_Assigned task_
Take the entries that follow and return exactly the lines from the one holding "You are a computer-use agent." through the one holding "Instruction: Click the Dr. David Langer entry", both included. Nothing else is needed.

:: Provided records ::

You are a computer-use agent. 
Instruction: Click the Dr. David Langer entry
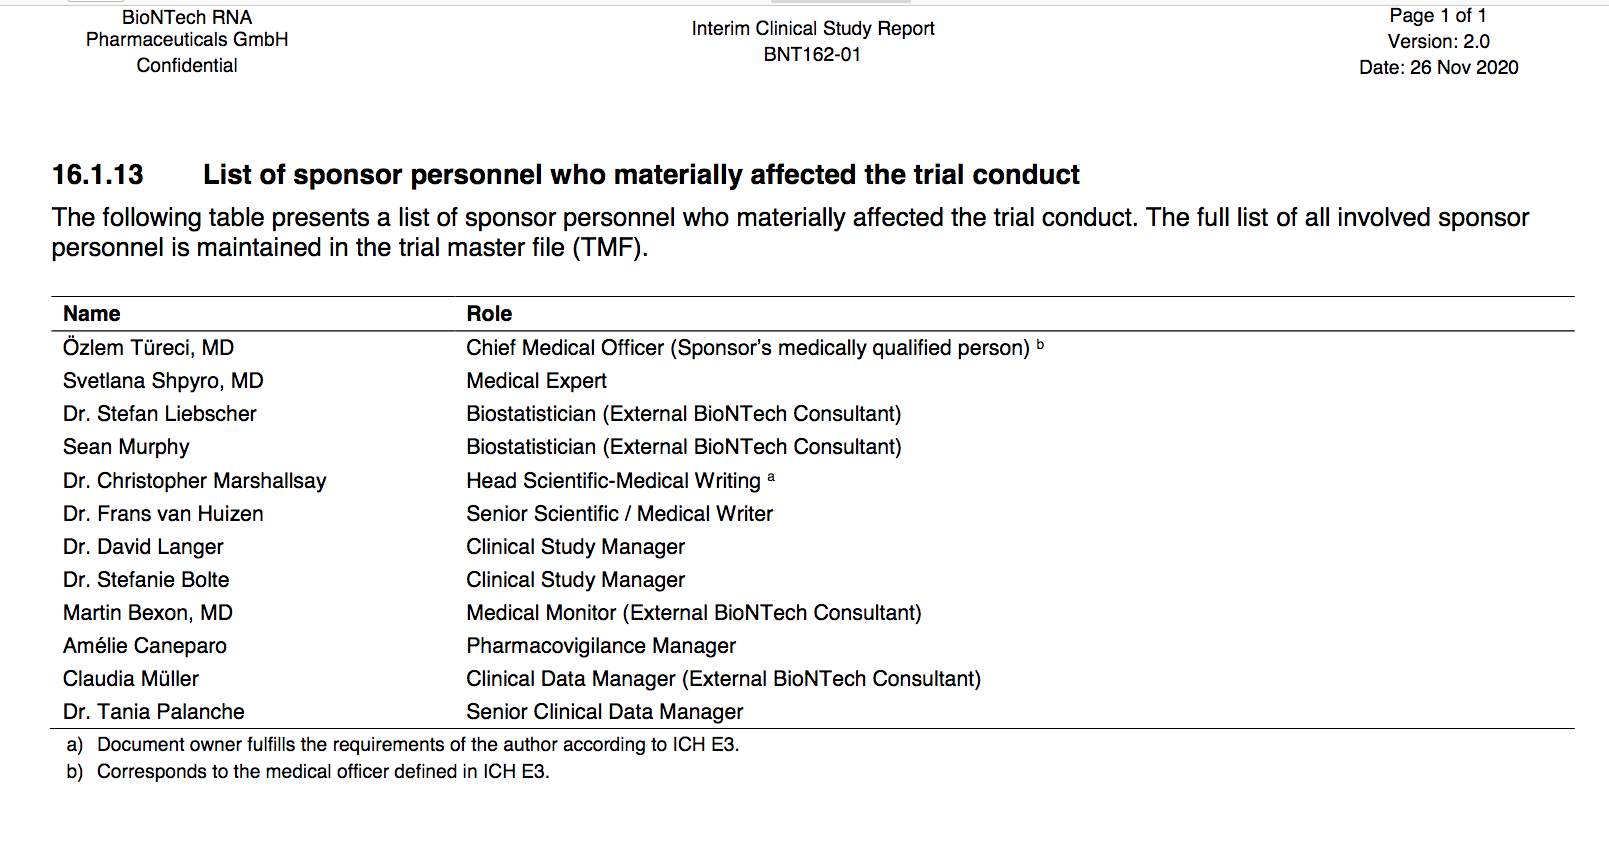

:::
:: Provided records ::

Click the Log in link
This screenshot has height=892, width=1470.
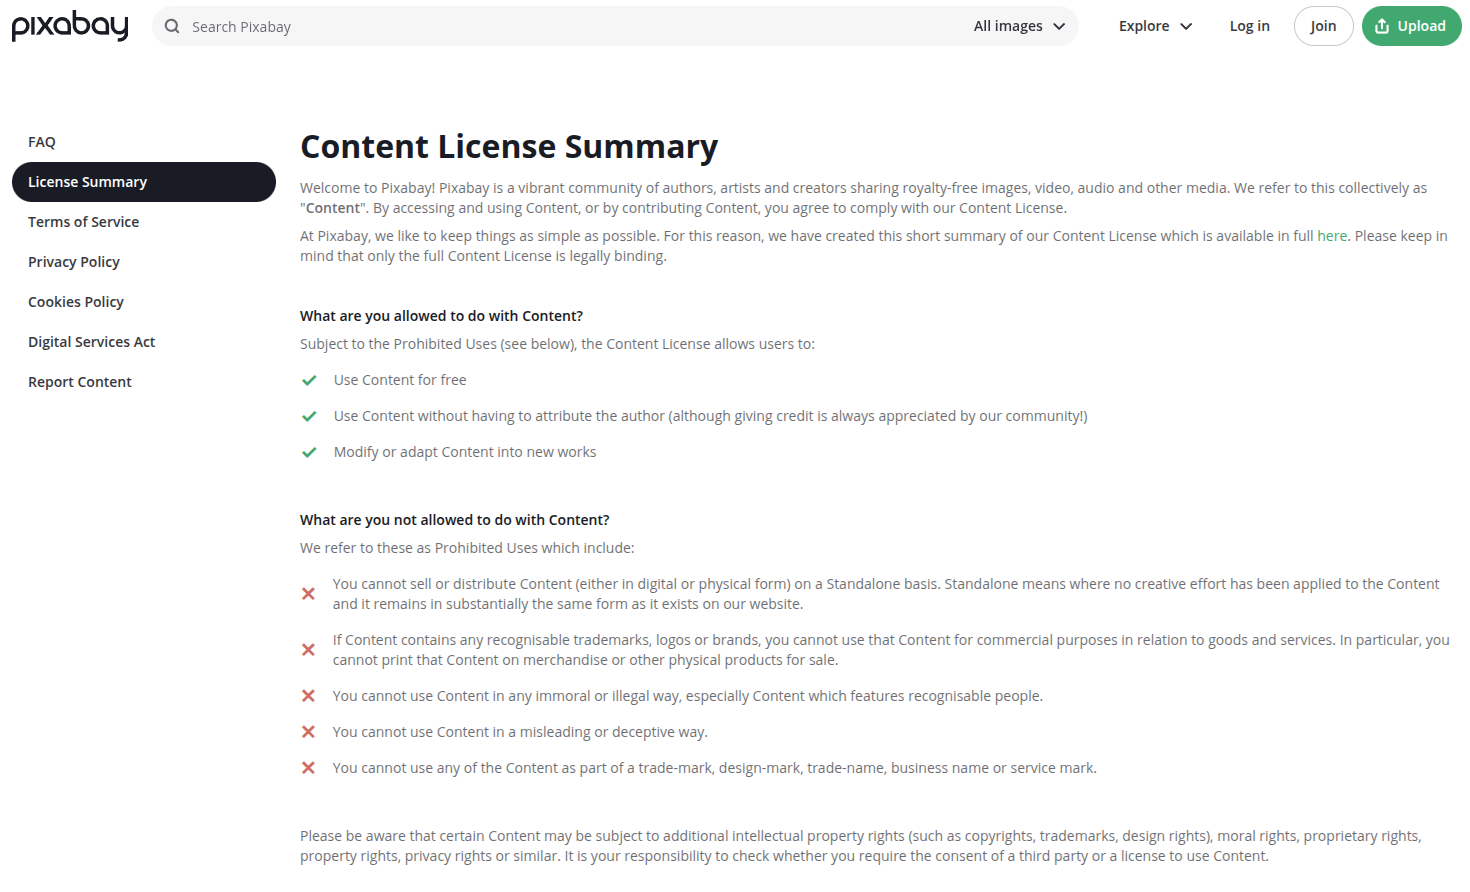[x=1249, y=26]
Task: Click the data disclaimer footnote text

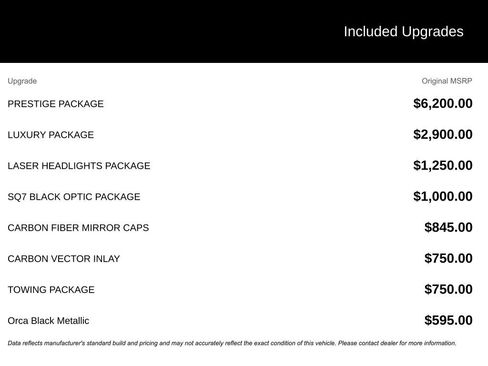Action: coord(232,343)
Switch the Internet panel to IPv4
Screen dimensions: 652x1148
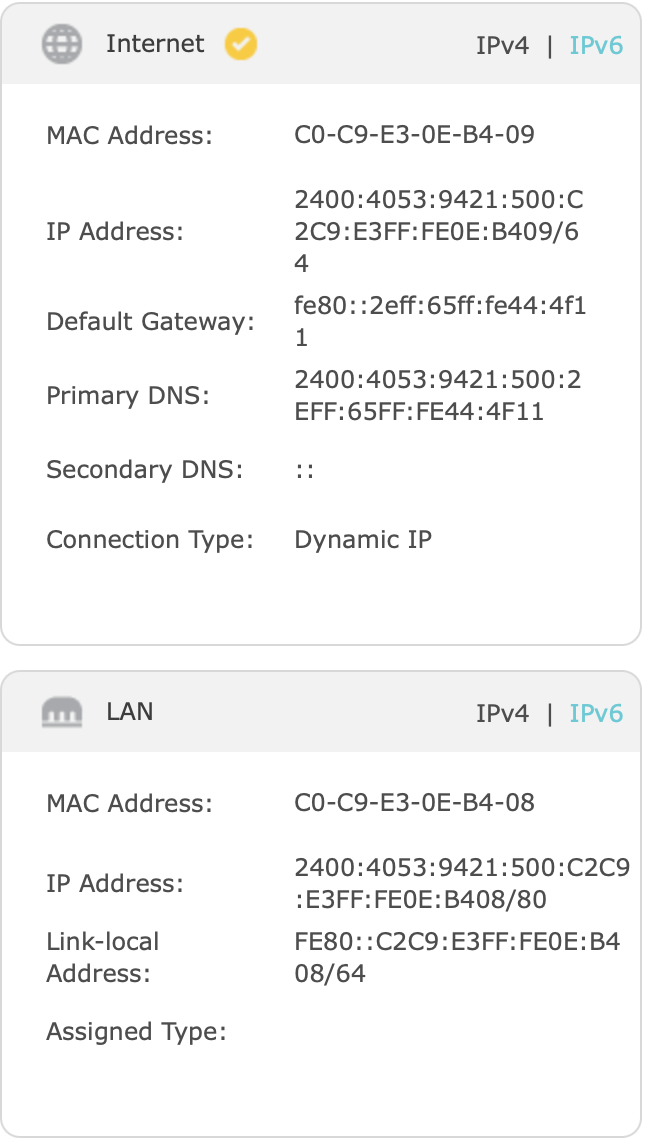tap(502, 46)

:::

_Completed task_
You are a computer-use agent. 
Instruction: Click the Dr. David Langer entry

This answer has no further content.